After completing the core project, consider these extensions:

  1. Neural inpainting: Replace OpenCV inpainting with a deep learning model (e.g., LaMa) for more realistic background completion, especially for large occluded regions.

  2. Per-actor neural reconstruction: Use the per-actor point clouds and images to build small 3DGS models of individual actors, enabling novel-view rendering of each actor independently.

  3. Real dataset integration: Apply the pipeline to real driving data from nuScenes or Waymo Open Dataset, handling the challenges of real (noisy, incomplete) detections.

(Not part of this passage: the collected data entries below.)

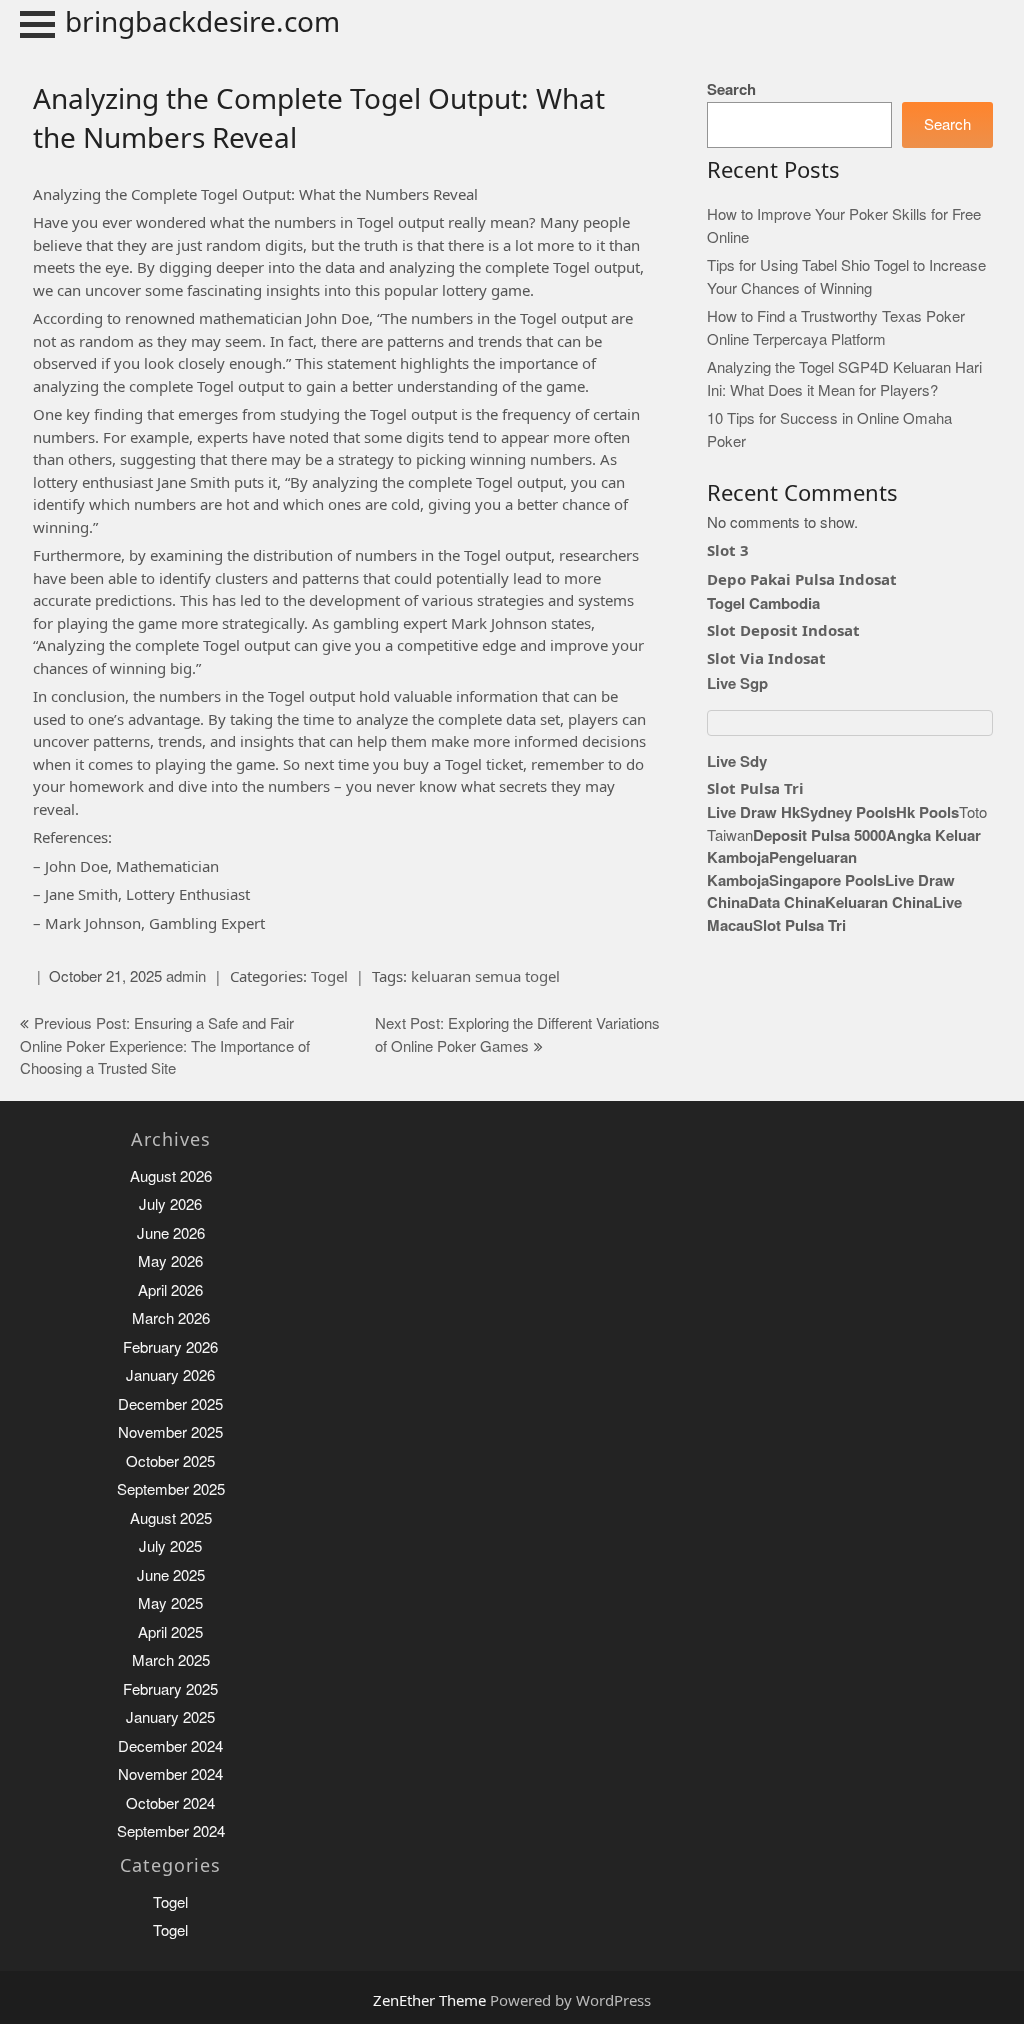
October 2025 (170, 1461)
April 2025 (170, 1632)
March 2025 (171, 1660)
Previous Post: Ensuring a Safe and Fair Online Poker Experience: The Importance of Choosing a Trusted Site (165, 1046)
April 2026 (170, 1290)
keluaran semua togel (485, 976)
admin (186, 976)
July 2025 (170, 1546)
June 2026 (171, 1233)
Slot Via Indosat (766, 658)
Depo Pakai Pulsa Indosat (802, 579)
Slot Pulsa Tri (755, 788)
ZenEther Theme (431, 2000)
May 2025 (170, 1603)
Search (731, 89)
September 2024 (171, 1831)
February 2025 (170, 1689)
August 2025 (171, 1518)
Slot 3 (728, 550)
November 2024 (170, 1774)
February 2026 (170, 1347)
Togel (329, 976)
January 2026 (170, 1375)
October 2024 (170, 1803)
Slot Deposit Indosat (783, 630)
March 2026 (171, 1318)
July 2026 (170, 1204)
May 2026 (170, 1261)
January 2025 (170, 1717)
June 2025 (171, 1575)
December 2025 (170, 1404)
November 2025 (170, 1432)
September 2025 (171, 1489)
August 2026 (171, 1176)
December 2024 (170, 1746)
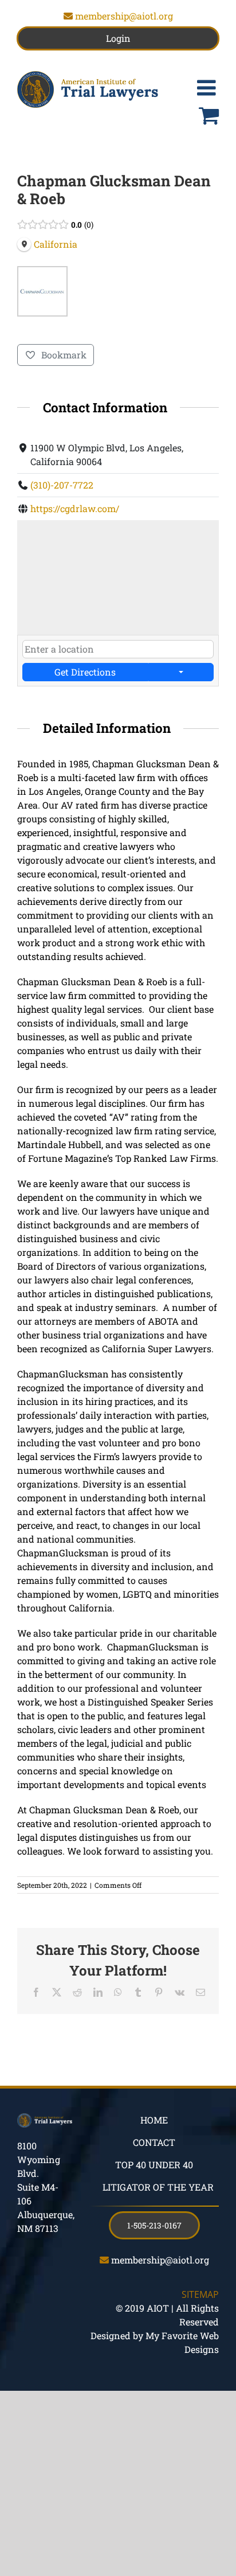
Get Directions (85, 672)
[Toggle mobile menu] (208, 88)
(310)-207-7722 (61, 485)
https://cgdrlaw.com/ (74, 508)
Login (118, 38)
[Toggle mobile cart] (209, 115)
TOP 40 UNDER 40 (154, 2165)
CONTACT (154, 2142)
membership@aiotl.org (124, 16)
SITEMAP (200, 2294)
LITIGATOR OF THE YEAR (158, 2187)
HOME (154, 2120)
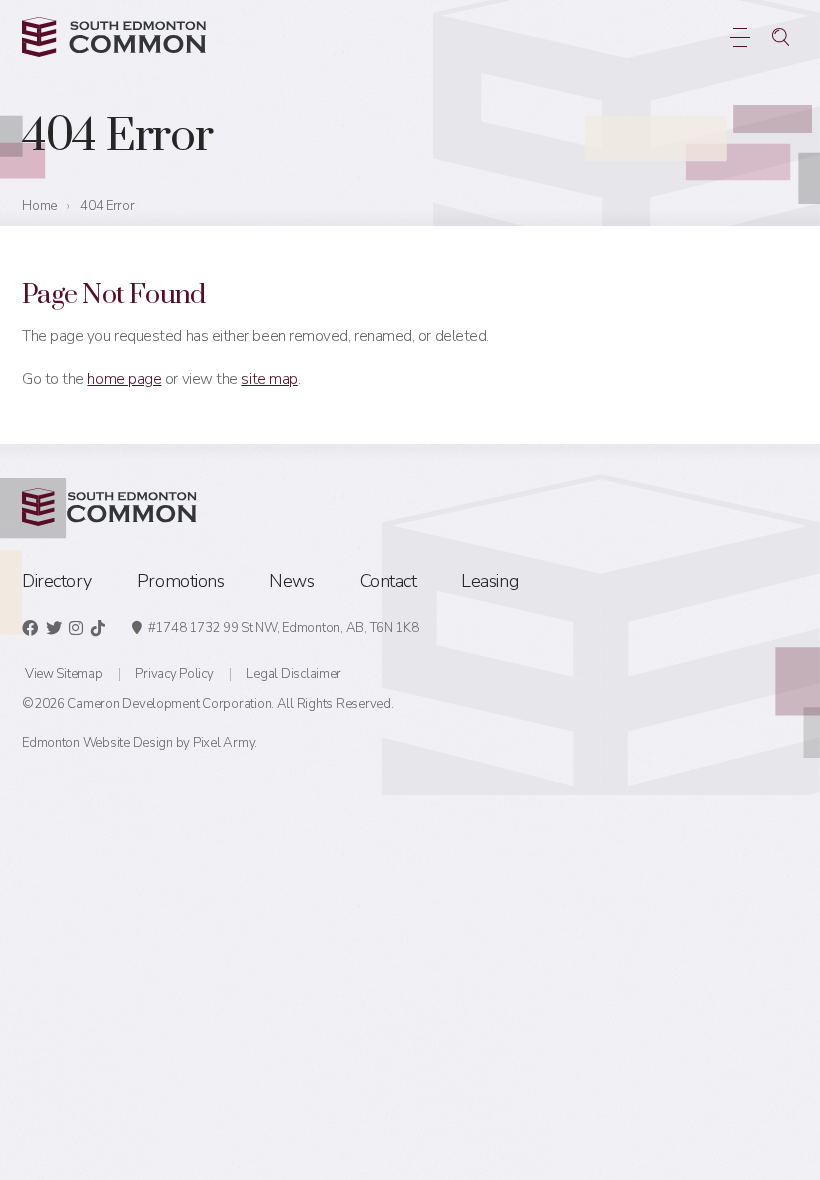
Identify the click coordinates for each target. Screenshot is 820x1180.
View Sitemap (64, 674)
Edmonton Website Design (97, 743)
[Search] (780, 37)
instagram (76, 628)
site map (269, 379)
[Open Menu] (740, 37)
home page (124, 379)
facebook (30, 628)
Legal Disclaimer (293, 674)
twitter (54, 628)
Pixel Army (223, 743)
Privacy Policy (174, 674)
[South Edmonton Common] (114, 37)
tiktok (98, 628)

  4. Video-consistent decomposition: Extend image inpainting to be temporally consistent across frames, avoiding flickering in the reconstructed background video.

  5. Semantic-aware decomposition: Go beyond bounding boxes by using instance segmentation masks (e.g., from Mask R-CNN) for tighter dynamic masks that better separate actors from background at pixel level.

  6. Integration with 3DGS: Feed the decomposed static background into a 3DGS reconstruction pipeline (connect with the "3DGS Scene Reconstruction" project) to build a fully editable neural scene representation.

References

  • Weng, X. & Kitani, K. (2020). "A Baseline for 3D Multi-Object Tracking." arXiv:1907.03961.
  • Yang, Z. et al. (2023). "UniSim: A Neural Closed-Loop Sensor Simulator." CVPR 2023.
  • Wu, Z. et al. (2023). "MARS: An Instance-aware, Modular and Realistic Simulator for Autonomous Driving." CICAI 2023.
  • Tonderski, A. et al. (2024). "NeuRAD: Neural Rendering for Autonomous Driving." CVPR 2024.
  • Kuhn, H. W. (1955). "The Hungarian Method for the Assignment Problem." Naval Research Logistics.
  • Kalman, R. E. (1960). "A New Approach to Linear Filtering and Prediction Problems." Journal of Basic Engineering.
  • Bertalmio, M. et al. (2001). "Navier-Stokes, Fluid Dynamics, and Image and Video Inpainting." CVPR 2001.
  • Telea, A. (2004). "An Image Inpainting Technique Based on the Fast Marching Method." Journal of Graphics Tools.